Despite some initial skepticism, the Australian Society for Biochemistry and Molecular Biology were eventually persuaded the seachange was worth investing in, and donated 50 per of the costs for the meeting the following year.

The ASBMB’s faith was rewarded, as the meeting quickly grew in size and scope.

University of Melbourne Professor Bruce Kemp attended the second Lorne Meeting and has been at every one since.

He said the meeting provided people with a chance to share ideas and innovations.

“People from a diversity of interests, biochemists, zoologists, biologists, physiologists, would go to this meeting and compare notes. There would be presentations on some of the fundamental aspects, particularly protein, chemistry and crystallography that were central to the disciplines.”

“If they had a problem and they wanted to get a new insight from a different technology, it would be a way of getting them started.”

Professor Robin Anders also first attended the meeting in its second edition.

He said scientists were fast to realise the value of having such a gathering.

“An indication of the regard in which the Lorne Meetings are held by the international biomedical research community is the number of attendees over the years who have won the Nobel Prize: Oliver Smithies, an American-British geneticist, attended the third Protein conference in 1978. Robert Huber, the eminent German biochemist, attended the Protein Conference in 1983, and then again in 1991 and 2002 after he won the Nobel Prize for Chemistry in 1988.”

The Lorne Meetings now attract more than 1,600 delegates annually, generating millions of dollars for the local economy. Several guest speakers from across the globe give talks at the event each year.

Much has changed to facilitate the program’s growth.

In recent years, the Cumberland Lorne Resort has taken over hosting the guests and the meetings are now divided into different groups to cater for different interests.

Five separate groups presently exist: the Proteins Structure and Function conference, the Genome Conference, the Lorne Cancer meeting, the Proteomics group and the Lorne Infection and Immunity group. All meet at Lorne in late summer over a period of about two weeks.

This year, the event was fortunate enough to be held to the introduction of restrictions surrounding the coronavirus.

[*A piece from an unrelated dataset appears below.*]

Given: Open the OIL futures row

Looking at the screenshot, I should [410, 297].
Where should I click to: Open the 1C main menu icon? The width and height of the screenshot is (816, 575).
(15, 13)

The local community particularly benefited from this fortuitous timing, as ASN Events, who have helped organise the meetings since 2001, decided to donate a dollar for every delegate who attended the conference to the Lorne CFA.

This showing of appreciation to the area and its residents from the event was subsequently matched by the Cumberland Lorne Resort. Together they raised $5,516 for the local brigade.

Professor Anders said the meetings greatly benefited the scientific community, too.

“As much as the Lorne conferences have contributed to the local businesses and community, the contribution they have made to world understanding of biomedical sciences cannot be overstated.

“Each year, many of the leading biomedical researchers in Australia and numerous eminent scientists from other countries attend one of the Lorne Conferences, where they present the latest advances in protein, proteomics, cancer, genomics or infection and immunity research.”

Professor Kemp also emphasised the meetings’ contributions to different scientific fields.

“I just think they’ve been invaluable for researchers to get to know new techniques that they can apply to their particular problem and has attracted worldwide interest.”